Wednesday, October 18, 2006

Abortion, Society, and the Kingdom of God

This first entry is a response I wrote to a query concerning abortion in America and focuses on the teachings of our current Holy Father, Benedict XVI:

I don't know whether we will see any new right to life laws in the next few years--if we do, it will only be a temporary solution. But we can have hope in the saving Gospel of Our Lord. We can give our children the same hope--Christians have done so in hostile cultures for millennia.

For defeating the culture of death, there is only one true solution--evangelization. True justice will not prevail unless the King of kings is enthroned in the hearts of men. We cannot hope to preach a morality separate from Jesus Christ and hope the relativist secular culture to adopt it. Humanity cannot fully comprehend the dignity of the human person without knowledge of the Divine plan. The very reason we have certain horrific practices in our culture is because morality has been detached from Jesus Christ. Because of our fallen nature, and thereby imperfect reason, all sorts of false moralities can be rationalized when morality is not founded on the Rock. In order to change society, we must spread the actual Kingdom of God, not just the values it embraces. Here is our Holy Father very recently discussing this very issue (he is addressing Canadian bishops, but I think it applies just as much to the rest of us):

"3. Within this perspective, one sees that the fundamental task of the evangelization of culture is the challenge to make God visible in the human face of Jesus. In helping individuals to recognize and experience the love of Christ, you will awaken in them the desire to dwell in the house of the Lord, embracing the life of the Church.

- **Data provided**:
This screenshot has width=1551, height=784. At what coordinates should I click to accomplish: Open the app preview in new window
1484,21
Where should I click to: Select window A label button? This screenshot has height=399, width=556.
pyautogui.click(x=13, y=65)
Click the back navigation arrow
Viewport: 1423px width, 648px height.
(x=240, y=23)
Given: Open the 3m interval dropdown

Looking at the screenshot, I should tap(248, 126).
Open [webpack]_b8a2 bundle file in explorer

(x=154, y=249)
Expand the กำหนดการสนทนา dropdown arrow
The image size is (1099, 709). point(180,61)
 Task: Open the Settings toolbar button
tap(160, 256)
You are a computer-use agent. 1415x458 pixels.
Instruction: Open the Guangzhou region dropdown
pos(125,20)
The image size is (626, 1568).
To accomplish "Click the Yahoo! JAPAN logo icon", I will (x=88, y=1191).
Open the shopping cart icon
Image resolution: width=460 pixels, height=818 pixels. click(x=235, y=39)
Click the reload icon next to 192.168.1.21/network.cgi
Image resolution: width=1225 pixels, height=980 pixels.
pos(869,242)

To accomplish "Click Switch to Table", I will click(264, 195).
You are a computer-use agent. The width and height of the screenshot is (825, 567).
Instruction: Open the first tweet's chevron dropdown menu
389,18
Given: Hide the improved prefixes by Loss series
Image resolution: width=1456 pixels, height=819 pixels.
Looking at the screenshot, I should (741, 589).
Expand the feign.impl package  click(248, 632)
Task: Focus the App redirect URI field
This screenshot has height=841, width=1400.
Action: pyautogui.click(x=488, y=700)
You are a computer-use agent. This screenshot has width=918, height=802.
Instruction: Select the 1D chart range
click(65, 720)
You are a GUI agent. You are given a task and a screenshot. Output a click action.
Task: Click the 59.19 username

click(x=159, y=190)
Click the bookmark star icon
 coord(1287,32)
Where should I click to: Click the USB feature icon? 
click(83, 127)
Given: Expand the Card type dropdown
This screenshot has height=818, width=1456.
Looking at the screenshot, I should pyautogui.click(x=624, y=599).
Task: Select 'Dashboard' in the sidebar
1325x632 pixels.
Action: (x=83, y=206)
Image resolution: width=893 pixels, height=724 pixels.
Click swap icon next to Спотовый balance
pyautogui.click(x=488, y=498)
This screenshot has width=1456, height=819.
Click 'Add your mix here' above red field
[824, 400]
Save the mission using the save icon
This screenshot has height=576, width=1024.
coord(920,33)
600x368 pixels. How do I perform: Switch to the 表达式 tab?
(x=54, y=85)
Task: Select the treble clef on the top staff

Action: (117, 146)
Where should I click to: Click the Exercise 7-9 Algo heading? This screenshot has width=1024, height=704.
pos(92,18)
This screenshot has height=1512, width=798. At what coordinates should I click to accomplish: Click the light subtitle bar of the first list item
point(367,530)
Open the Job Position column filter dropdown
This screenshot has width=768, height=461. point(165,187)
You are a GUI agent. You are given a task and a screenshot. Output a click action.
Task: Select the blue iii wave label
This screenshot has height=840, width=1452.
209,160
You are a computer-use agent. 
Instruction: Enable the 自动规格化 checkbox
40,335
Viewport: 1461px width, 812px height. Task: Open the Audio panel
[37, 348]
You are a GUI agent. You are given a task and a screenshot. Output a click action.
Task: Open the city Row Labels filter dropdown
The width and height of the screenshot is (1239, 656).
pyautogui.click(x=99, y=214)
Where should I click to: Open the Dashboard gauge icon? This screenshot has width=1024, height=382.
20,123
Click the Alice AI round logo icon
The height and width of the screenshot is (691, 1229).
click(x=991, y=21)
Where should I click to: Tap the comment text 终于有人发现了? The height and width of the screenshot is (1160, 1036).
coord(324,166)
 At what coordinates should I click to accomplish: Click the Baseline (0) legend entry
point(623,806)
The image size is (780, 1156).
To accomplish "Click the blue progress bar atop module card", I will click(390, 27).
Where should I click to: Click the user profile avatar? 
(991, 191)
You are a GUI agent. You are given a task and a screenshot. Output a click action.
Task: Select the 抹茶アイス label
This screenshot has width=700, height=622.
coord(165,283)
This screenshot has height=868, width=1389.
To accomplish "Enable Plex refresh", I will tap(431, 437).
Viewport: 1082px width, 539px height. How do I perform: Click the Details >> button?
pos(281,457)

- **What this task involves**: According to the blog post, what is the only true solution for defeating the culture of death? The records have no role in this.

- **Task result**: Evangelization.